Nantes : exclue d'un cours à tort, une étudiante voilée porte plainte

La jeune femme a été brièvement exclue d'un cours par erreur mercredi, mais a quand même porté plainte pour discrimination.

Une étudiante portant le voile islamique sur les cheveux a été brièvement exclue d'un cours par erreur, mercredi, par une professeur vacataire de l'université de Nantes (Loire-Atlantique). Elle a ensuite été réintégrée avec des excuses, mais elle a porté plainte pour discrimination, selon les informations publiées vendredi 18 janvier par le quotidien Presse-Océan.

"Il y a bien eu un dépôt de plainte de cette étudiante au commissariat pour 'discrimination' mercredi soir", a indiqué à l'AFP le parquet de Nantes vendredi, précisant que la plainte était en cours de traitement au niveau du commissariat.

La loi sur le voile ne s'applique pas aux universités

L'université de Nantes a indiqué qu'une enseignante vacataire, "qui enseigne d'ordinaire au lycée", a demandé en début de cours à cette étudiante, ainsi qu'à un jeune homme portant un bonnet, de se découvrir. Le jeune homme a obtempéré, mais pas la jeune femme. Cette étudiante de 24 ans, de nationalité tunisienne, est allée s'adresser aux responsables de son département d'études, l'UFR Sciences et Techniques. Ceux-ci sont aussitôt venus expliquer son erreur à l'enseignante, selon l'université. La vacataire s'est ensuite excusée auprès de l'étudiante. Puis cette dernière a été réintégrée dans le cours et a pu assister à la suite. Elle a porté plainte un peu plus tard.
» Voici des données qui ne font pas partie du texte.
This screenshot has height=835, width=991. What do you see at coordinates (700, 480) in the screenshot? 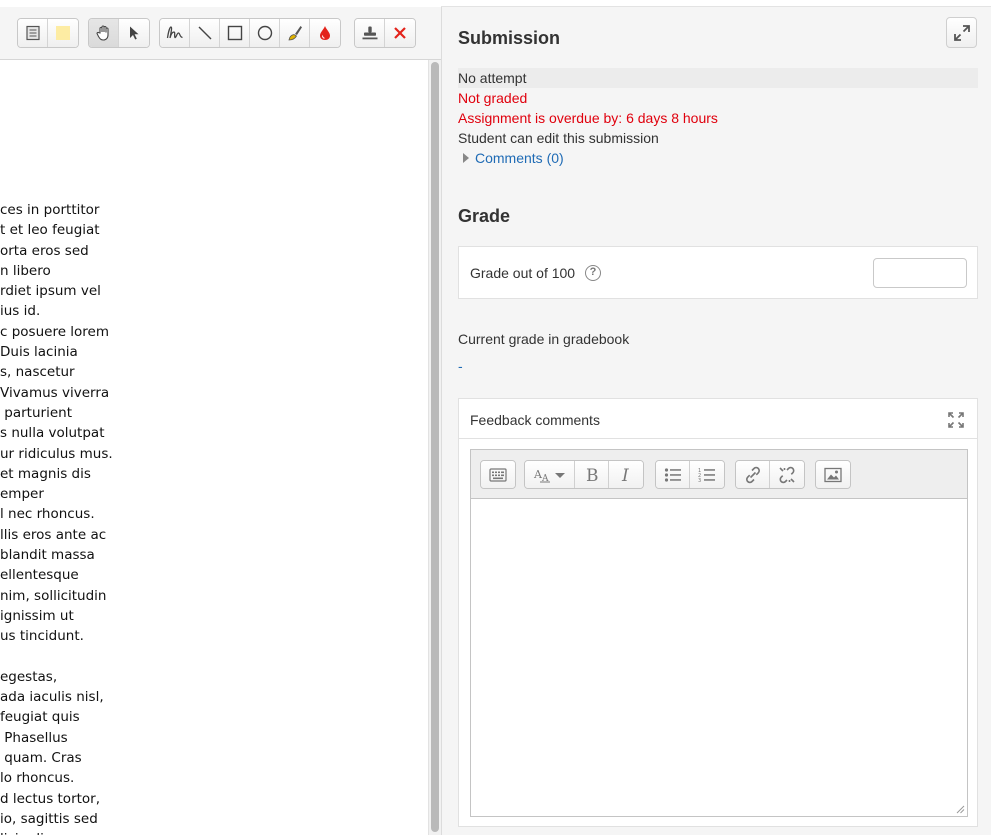
I see `svg-text: 3` at bounding box center [700, 480].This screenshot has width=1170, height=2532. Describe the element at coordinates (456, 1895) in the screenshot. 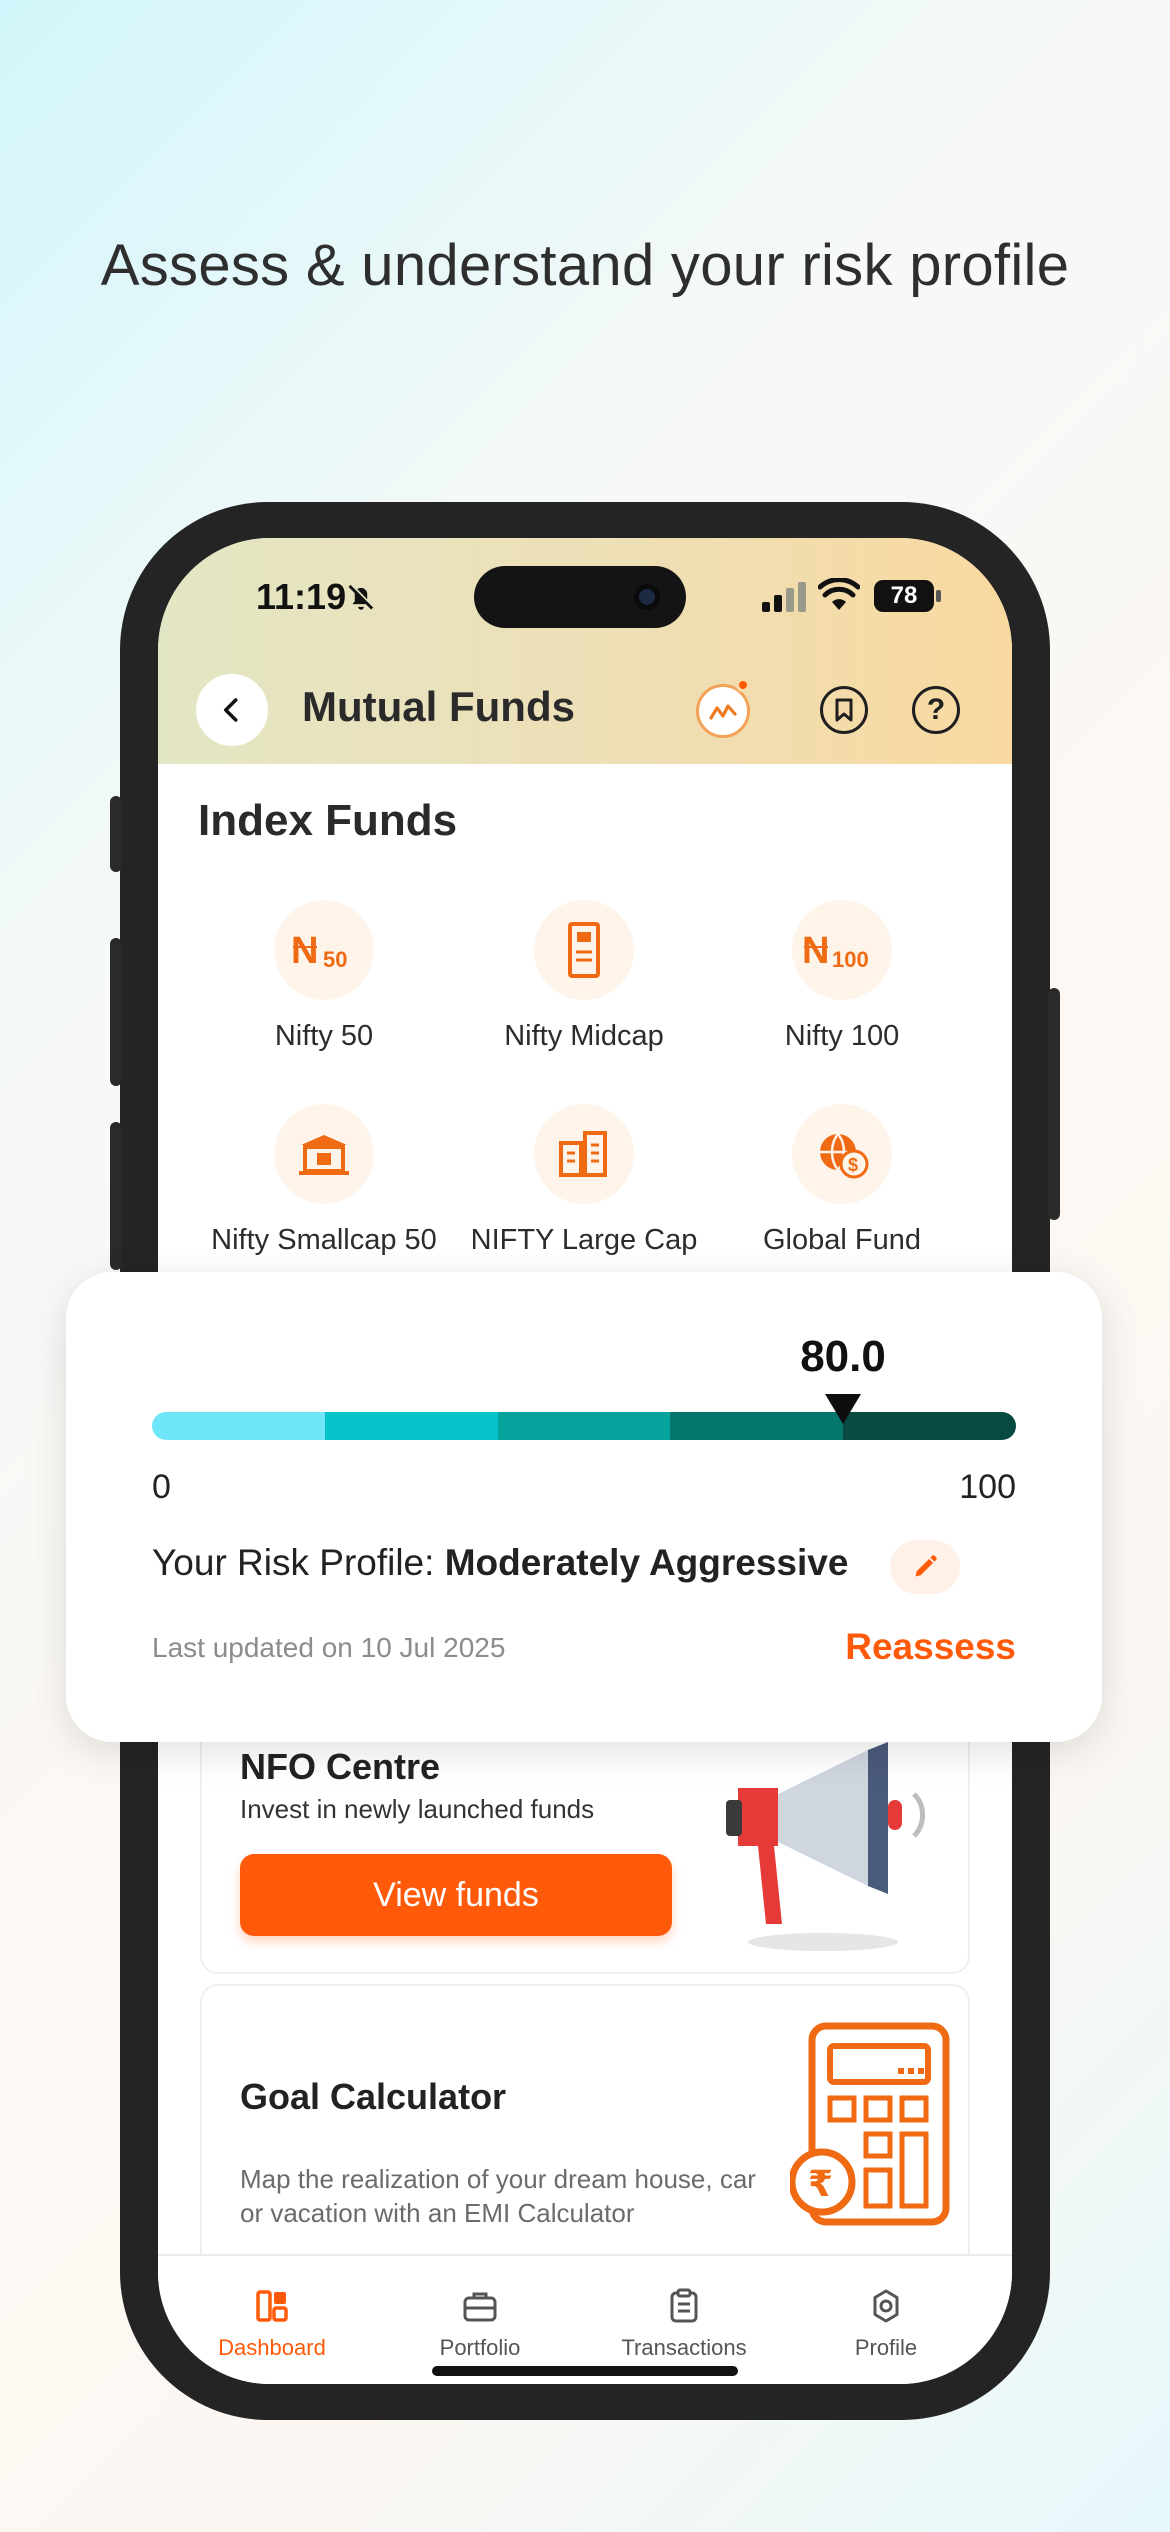

I see `view-funds-button: View funds` at that location.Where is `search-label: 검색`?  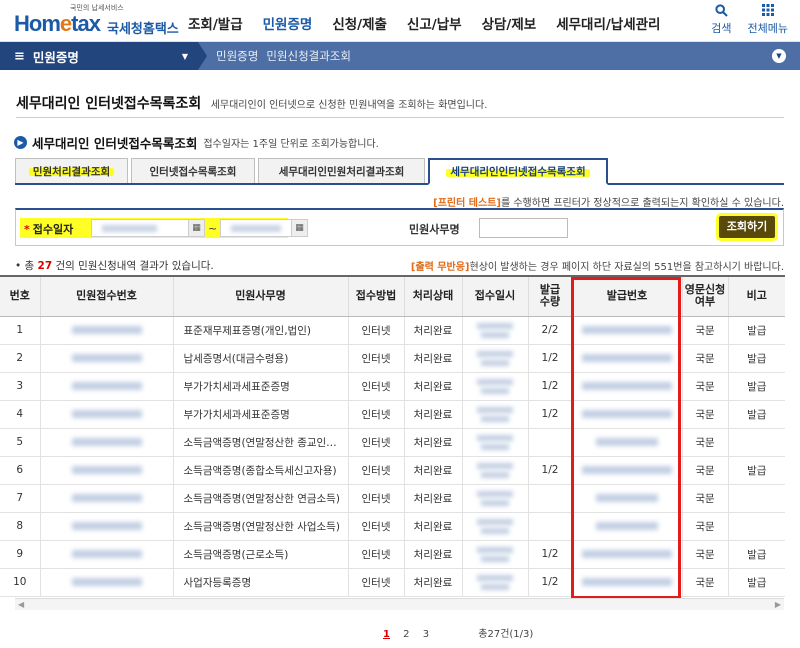 search-label: 검색 is located at coordinates (722, 28).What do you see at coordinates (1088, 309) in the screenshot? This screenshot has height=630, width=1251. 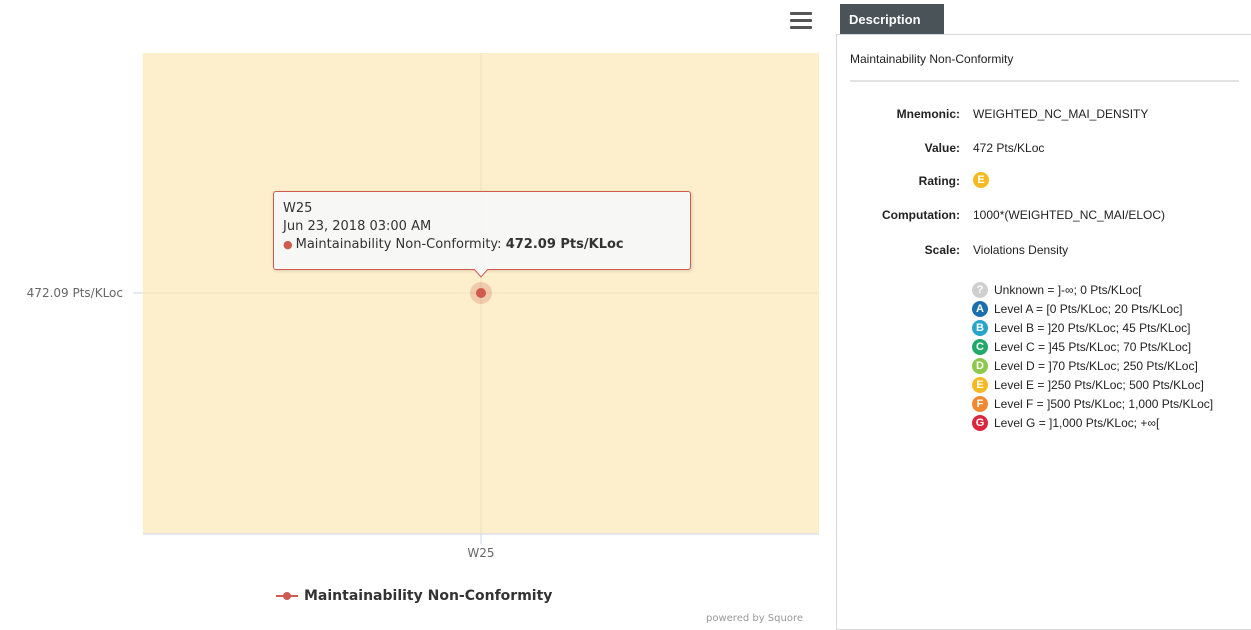 I see `scale-level-text: Level A = [0 Pts/KLoc; 20 Pts/KLoc]` at bounding box center [1088, 309].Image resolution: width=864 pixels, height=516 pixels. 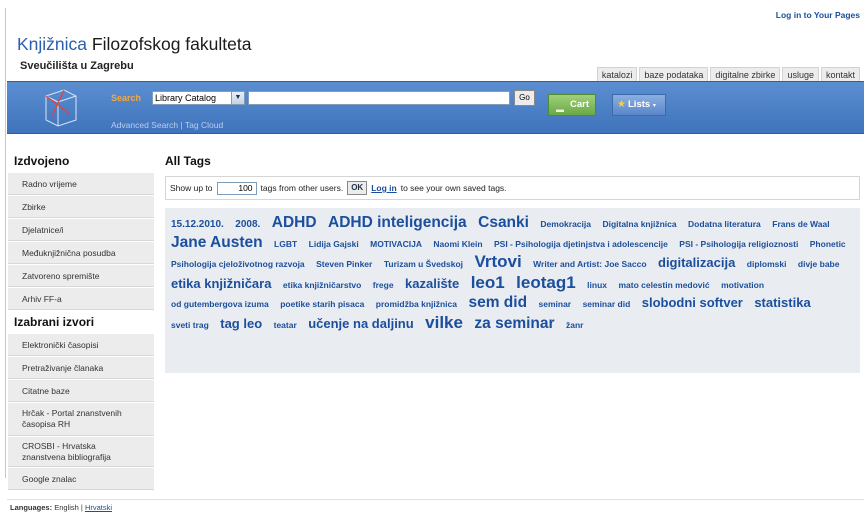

La loi du 15 mars 2004 sur la laïcité interdit le port de signes religieux "ostentatoires", toutes confessions confondues, dans les écoles, collèges et lycées publics, mais elle ne s'applique pas aux étudiants à l'université. Une autre loi, votée le 20 octobre 2010, interdit la dissimulation du visage sur la voie publique. Le port à l'université d'un tel foulard, pas plus que celui d'un bonnet, n'est donc pas visé par ces deux législations.